Sementara M versi Ralph Fiennes sibuk mempertahankan sistem spionase tradisional (sistem 00 termasuk si James Bond itu) dari gempuran spionase gaya baru pasca 9/11 (pengawasan, penyadapan dan kemenangan era NSA), Bond sendirian terpenggal dari kantor pusat menyusuri jaringan teroris yang terkait dengan musuh M lama. Tentu saja dengan bantuan teknis Money Penny dan Q. Ringkasnya: Sam Mendes mencoba membuktikan kepada para hadirin bahwa para penjahat di tiga film James Bond sebelumnya berkaitan dengan satu nama: Spectre, sebuah organisasi kriminal yang luar biasa besar,kuat, yang menggurita ke seluruh dunia hingga ledakan sebuah gedung di sebuah negara, kereta yang tertabrak, atau jatuhnya sebuah pesawat selalu berujung pada gurita Spectre yang digerakkan oleh pimpinannya Franz Oberhauser. Sebagai pimpinan organisasi teroris sebesar itu, Christoph Waltz-–seperti juga perannya dalam film-film sebelumnya—tampil menghibur: tersenyum menikmati ssat-saat menyiksa Bond dengan jarum yang menusuk batok kepala, itulah cita-cita hidupnya. Tetapi itu tak cukup. Bayang-bayang kedahsyatan seni peran Javier Bardem tetap membayangi Waltz.

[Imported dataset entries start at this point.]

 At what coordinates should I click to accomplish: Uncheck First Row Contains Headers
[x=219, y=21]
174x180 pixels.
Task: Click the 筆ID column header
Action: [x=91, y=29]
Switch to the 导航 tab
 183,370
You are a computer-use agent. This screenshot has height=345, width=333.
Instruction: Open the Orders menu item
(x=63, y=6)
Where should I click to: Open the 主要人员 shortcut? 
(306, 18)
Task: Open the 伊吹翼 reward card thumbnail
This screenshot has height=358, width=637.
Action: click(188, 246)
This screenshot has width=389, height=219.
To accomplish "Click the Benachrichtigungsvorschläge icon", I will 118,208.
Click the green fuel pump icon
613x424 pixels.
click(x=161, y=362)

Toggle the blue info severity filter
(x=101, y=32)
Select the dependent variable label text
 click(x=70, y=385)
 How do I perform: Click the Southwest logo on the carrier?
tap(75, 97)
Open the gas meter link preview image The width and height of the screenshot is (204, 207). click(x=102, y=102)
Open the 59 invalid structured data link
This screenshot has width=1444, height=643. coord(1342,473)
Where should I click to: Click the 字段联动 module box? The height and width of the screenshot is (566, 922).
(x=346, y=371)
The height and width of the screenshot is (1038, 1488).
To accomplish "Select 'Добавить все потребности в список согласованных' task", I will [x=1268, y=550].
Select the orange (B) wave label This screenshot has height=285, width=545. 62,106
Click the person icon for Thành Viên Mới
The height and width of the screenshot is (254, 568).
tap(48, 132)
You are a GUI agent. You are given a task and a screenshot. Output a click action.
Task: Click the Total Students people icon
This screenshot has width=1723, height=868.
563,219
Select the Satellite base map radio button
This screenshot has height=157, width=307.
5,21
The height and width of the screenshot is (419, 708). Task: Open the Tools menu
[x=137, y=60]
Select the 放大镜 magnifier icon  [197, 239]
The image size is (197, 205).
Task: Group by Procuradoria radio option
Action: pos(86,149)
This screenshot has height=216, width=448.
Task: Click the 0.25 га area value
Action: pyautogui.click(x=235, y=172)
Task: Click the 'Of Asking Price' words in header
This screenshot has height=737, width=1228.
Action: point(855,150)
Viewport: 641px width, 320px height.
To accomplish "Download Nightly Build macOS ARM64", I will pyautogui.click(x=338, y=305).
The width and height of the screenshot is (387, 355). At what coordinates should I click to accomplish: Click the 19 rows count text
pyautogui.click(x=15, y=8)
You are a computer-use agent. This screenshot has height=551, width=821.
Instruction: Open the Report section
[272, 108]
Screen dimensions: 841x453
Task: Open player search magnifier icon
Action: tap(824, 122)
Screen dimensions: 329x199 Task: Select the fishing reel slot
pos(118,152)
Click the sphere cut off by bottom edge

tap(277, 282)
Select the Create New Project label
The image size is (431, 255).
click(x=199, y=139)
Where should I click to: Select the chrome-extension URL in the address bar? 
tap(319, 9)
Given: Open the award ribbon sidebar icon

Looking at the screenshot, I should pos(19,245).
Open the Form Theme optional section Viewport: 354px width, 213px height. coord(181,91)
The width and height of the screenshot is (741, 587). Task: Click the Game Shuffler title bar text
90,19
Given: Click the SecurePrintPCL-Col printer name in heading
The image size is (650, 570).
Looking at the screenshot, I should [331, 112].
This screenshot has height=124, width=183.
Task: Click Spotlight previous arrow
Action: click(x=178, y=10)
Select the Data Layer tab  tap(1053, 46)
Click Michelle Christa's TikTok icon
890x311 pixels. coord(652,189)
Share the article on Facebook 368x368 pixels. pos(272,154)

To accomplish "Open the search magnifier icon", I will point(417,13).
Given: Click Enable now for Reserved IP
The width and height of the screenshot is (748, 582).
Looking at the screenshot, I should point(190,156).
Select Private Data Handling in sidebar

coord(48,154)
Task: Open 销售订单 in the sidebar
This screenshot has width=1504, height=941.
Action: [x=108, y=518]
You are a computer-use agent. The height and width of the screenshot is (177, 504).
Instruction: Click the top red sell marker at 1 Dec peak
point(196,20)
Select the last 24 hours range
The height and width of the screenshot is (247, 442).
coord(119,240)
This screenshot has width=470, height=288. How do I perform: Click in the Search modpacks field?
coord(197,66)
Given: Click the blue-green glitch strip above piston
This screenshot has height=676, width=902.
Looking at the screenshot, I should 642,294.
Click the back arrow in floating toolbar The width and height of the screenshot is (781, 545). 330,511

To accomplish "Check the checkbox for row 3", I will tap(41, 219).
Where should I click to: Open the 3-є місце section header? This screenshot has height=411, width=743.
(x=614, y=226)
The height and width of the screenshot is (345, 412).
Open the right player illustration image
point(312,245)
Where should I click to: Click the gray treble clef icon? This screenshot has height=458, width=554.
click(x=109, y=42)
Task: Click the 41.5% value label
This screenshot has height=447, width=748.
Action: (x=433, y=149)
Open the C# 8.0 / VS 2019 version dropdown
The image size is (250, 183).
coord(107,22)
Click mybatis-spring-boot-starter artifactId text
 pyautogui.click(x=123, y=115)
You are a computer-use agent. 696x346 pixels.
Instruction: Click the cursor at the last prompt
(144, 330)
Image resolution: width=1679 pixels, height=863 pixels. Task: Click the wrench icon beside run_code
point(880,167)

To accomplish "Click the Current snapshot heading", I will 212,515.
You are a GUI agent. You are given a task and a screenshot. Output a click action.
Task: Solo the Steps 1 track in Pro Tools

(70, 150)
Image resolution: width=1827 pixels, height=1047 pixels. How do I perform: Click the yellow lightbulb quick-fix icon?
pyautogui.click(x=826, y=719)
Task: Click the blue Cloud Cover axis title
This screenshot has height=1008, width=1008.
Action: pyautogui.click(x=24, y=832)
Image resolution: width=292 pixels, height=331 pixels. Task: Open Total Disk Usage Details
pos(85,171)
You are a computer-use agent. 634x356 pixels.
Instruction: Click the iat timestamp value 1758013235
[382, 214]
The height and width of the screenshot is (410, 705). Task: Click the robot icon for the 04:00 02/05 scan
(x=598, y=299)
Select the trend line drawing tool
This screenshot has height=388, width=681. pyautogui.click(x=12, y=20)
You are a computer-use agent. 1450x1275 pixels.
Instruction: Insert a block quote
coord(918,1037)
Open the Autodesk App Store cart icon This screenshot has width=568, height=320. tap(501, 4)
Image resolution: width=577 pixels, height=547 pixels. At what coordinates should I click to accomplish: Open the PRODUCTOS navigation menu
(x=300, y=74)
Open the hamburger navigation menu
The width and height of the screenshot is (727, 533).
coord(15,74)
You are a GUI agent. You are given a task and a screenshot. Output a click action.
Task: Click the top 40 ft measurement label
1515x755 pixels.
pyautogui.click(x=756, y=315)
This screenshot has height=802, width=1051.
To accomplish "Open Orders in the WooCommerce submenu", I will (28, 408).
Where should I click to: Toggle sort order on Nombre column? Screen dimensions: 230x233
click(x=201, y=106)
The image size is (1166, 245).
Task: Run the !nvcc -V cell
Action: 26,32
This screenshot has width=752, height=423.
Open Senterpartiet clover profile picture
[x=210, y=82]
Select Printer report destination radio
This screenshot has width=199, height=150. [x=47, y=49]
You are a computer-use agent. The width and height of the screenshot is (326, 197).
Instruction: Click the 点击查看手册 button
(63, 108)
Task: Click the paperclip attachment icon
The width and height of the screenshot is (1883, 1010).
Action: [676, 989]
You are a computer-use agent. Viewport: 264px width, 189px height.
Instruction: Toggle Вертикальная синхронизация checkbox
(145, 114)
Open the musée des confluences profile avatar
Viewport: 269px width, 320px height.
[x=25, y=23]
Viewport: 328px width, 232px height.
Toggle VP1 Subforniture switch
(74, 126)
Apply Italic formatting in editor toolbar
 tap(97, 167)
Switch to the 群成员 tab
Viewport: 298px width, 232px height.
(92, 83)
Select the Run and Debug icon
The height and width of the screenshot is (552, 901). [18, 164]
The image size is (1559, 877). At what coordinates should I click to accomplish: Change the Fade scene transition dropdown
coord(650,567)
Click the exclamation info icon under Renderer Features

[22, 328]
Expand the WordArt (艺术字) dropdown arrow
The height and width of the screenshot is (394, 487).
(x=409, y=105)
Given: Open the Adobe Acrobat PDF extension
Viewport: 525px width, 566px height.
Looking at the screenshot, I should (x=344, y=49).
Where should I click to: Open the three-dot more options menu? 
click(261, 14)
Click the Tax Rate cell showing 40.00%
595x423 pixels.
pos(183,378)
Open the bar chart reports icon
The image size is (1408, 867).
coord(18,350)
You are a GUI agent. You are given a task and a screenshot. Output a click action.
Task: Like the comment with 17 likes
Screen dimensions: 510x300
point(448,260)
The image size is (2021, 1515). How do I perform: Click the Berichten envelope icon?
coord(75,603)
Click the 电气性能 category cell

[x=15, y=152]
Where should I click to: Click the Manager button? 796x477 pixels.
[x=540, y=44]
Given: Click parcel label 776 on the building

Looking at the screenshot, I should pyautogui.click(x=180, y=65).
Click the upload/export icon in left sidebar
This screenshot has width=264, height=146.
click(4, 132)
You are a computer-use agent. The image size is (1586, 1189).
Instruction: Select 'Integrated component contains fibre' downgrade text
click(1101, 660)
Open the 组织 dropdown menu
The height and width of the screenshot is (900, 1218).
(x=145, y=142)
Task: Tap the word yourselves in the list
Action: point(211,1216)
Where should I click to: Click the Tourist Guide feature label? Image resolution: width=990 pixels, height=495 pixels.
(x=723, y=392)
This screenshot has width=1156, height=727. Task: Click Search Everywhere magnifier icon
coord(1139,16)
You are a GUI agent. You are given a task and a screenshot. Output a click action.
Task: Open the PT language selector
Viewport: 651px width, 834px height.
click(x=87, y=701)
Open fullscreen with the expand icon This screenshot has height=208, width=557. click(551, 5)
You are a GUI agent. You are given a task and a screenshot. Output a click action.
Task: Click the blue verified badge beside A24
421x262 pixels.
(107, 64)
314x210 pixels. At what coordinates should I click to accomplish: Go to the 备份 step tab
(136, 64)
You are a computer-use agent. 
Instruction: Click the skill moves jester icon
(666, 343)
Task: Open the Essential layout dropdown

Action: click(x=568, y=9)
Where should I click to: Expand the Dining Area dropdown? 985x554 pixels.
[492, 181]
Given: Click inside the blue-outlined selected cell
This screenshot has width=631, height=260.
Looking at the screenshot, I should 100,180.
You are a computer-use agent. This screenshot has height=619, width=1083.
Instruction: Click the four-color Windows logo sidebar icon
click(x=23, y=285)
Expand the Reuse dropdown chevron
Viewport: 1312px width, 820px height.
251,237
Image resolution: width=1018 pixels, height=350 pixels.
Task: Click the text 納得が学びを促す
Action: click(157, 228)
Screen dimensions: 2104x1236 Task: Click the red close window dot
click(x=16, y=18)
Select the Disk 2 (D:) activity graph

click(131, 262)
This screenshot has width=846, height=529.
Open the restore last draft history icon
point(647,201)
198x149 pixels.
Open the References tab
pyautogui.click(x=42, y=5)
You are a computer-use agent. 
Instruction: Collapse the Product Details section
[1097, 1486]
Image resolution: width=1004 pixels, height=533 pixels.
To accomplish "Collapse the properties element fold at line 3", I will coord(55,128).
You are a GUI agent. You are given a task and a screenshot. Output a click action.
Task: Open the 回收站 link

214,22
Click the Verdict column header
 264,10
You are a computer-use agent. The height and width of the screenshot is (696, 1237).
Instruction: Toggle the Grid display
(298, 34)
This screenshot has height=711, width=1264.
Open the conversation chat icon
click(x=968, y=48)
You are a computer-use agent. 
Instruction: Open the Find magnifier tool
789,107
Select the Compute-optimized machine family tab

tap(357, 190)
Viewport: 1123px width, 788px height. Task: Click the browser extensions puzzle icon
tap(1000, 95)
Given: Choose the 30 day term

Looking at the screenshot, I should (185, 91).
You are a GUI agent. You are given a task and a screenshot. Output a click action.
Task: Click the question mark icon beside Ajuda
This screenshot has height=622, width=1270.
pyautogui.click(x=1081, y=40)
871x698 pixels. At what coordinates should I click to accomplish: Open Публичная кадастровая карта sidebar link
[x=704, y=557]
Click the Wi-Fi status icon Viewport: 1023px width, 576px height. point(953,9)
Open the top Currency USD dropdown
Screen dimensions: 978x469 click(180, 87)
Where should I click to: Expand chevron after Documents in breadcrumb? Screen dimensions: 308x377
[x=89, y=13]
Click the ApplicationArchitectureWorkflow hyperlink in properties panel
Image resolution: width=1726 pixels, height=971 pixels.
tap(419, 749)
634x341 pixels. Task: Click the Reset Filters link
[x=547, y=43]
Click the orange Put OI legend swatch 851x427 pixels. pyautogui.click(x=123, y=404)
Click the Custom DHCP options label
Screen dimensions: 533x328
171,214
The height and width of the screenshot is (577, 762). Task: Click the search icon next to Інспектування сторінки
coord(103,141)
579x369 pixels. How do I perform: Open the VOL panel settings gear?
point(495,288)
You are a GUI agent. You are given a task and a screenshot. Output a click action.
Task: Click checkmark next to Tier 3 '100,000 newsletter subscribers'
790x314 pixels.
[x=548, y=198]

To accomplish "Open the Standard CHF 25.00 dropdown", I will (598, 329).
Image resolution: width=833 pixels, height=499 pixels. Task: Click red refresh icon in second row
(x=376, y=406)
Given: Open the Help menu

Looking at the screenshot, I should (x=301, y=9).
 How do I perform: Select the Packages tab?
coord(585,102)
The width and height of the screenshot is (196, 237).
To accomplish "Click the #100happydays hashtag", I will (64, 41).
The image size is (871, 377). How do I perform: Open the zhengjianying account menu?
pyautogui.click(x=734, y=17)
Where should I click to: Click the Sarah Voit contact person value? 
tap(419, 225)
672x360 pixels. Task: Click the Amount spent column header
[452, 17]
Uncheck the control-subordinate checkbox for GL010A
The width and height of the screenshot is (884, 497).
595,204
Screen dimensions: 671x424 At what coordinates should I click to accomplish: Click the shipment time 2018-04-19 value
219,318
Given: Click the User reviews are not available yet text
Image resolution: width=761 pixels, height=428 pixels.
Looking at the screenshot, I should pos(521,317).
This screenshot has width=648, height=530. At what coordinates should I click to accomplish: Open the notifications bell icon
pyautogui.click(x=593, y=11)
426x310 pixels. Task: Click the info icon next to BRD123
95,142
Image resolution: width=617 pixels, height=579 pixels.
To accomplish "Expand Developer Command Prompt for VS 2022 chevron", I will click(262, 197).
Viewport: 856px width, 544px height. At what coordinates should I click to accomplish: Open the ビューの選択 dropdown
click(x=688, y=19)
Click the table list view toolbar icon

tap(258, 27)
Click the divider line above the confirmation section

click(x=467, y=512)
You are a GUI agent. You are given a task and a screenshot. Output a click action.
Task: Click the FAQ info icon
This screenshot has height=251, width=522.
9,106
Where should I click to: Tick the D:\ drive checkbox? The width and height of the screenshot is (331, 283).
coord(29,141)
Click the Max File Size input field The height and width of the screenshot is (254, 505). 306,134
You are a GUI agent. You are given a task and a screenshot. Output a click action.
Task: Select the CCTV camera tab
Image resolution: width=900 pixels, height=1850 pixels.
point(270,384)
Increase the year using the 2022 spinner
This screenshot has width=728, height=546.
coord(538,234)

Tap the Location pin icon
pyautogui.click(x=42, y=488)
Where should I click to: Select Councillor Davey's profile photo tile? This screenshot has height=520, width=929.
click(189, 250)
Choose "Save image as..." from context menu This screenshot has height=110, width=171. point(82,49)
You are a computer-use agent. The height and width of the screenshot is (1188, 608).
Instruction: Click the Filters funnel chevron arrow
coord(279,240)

Film ini menjadi film Bond dari empat serial Daniel Craig terlemah terutama karena Sam Mendes dan tim penulis skenario tidak menyadari kekuatan James Bond sebagai salah satu pelopor film spionase hiburan. Film-film spionase yang lahir kemudian seperti Mission Impossible dan The Man from U.N.C.L.E (yang semua berasal dari serial televisi dan produk dari perang dingin) adalah epigon kesuksesan serial James Bond, tetapi Sam Mendes justru memutuskan mengambil langkah mundur meniru plot Mission: Impossible Rogue Nation.
Subplot perang politik internal antara sistem lama (spionase ala 007) dan baru (gaya NSA yang menyadap dan memasuki semua wilayah pribadi warga sipil) juga terasa tak terselesaikan seperti layang-layang putus yang tak jelas arahnya. Padahal, seperti halnya pada film Skyfall yang memasang Javier Bardem yang legit, dalam film ini Mendes juga memilih aktor-aktor keren seperti Andrew Scott (yang saat kini tengah menanjak karena berperan dalam serial Sherlock Holmes) dan Christoph Waltz. Tetapi tokoh yang mereka perankan tak cukup membuat kita berdebar di tepi kursi bioskop, karena mereka tak terasa cukup menakutkan. Kedua aktris jelita Monica Belluci dan Lea Seydoux? Sia-sia, meski Lea sudah mencoba menjadi perempuan Bond yang berbeda dengan ikut melawan musuhnya secara fisik.
Kalaupun Craig hanya bergurau ketika menyatakan dia sungguh tak ingin lagi meneruskan perannya sebagai Bond—meski dalam kontraknya masih ada satu film yang harus dia tunaikan—pasti karena Craig ingin keluar dari dunia spionase fantasi itu sebelum Bond dinyatakan sebuah anakronisme di tahun 2015 ini.